Tuesday, June 11, 2013: 11:15 AM
Ballroom F (Pasadena Convention Center)
Rebecca M Willis , Georgia Department of Public Health, Atlanta, GA
Jessica Tuttle , Georgia Department of Public Health, Atlanta, GA
BACKGROUND:  

Since 1997, the Georgia Immunization Office has conducted the annual Georgia Immunization Study (GIS) – a retrospective cohort study to determine the statewide and regional immunization coverage rates for 24 month old children born in the state of Georgia.  In 2010, data collection was expanded to include reasons for incomplete immunization. This study aims to assess the contribution of vaccine hesitancy to inadequate immunization in Georgia.

METHODS:  

We analyzed data from the Georgia Registry of Immunization Transactions and Services (GRITS), which provided information on approximately 7,000 children who received immunizations during 2010-2012. We assessed the proportion of children who were inadequately immunized (4:3:1:3:3:1:4 level), analyzed the reasons listed for inadequate immunization, and used descriptive statistics to characterize demographic or other factors that may contribute to vaccine hesitancy -  measured as parent choosing delayed schedule or refusing any vaccines.

RESULTS:  

During 2010-2012, a total of 462 (6.5%) two-year-olds were inadequately immunized by the end of the data collection period.
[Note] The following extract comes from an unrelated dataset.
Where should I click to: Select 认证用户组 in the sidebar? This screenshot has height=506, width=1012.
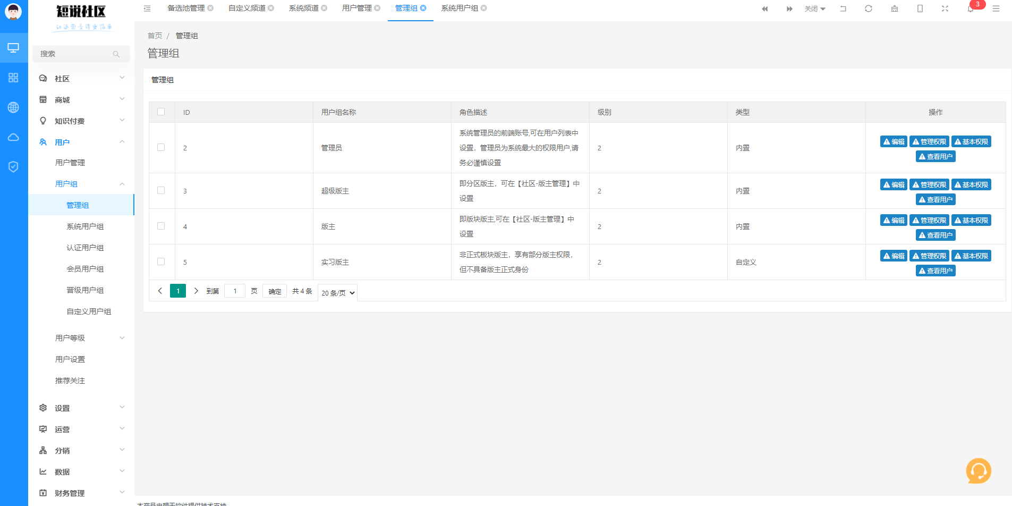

During this time, there were a total of 261 (56.5%) reasons for inadequate immunization related to vaccine hesitancy, the most-frequently cited reason being “parent chose a delayed schedule” (141; 30.5%). The racial/ ethnic breakdown of the inadequately immunized subsample was: white, non-Hispanic (215; 46.5%), black, non-Hispanic (166; 35.9%) and Hispanic (28; 6.1%), similar to the overall eligible sample. The white, non-Hispanic children were inadequately immunized due primarily to a parent refusing one or more vaccines (48; 16.9%) versus children of black and Hispanic mothers (18; 5.0% and 5; 8.3%, respectively). Parents of children enrolled in WIC less often refused one or more vaccines when compared to parents of children not enrolled in WIC (10% versus 21%) (2011). Parents of children whose mother was 25-34 years old at the time of birth more often chose a delayed immunization schedule for their child than both the under 25 year and 35+ years age groups (79; 35.1% versus 51; 27.4% and 11; 21.6%, respectively).

CONCLUSIONS:  

Inadequate immunization may be attributed, in part, to vaccine hesitancy in more than 2.5% of the cohort of two year olds in Georgia during 2010-2012. Inadequately immunized children differ by race/ethnicity, maternal age, and maternal WIC enrollment. Healthcare providers should take into account these differences to target vaccine education and improve vaccine coverage in Georgia.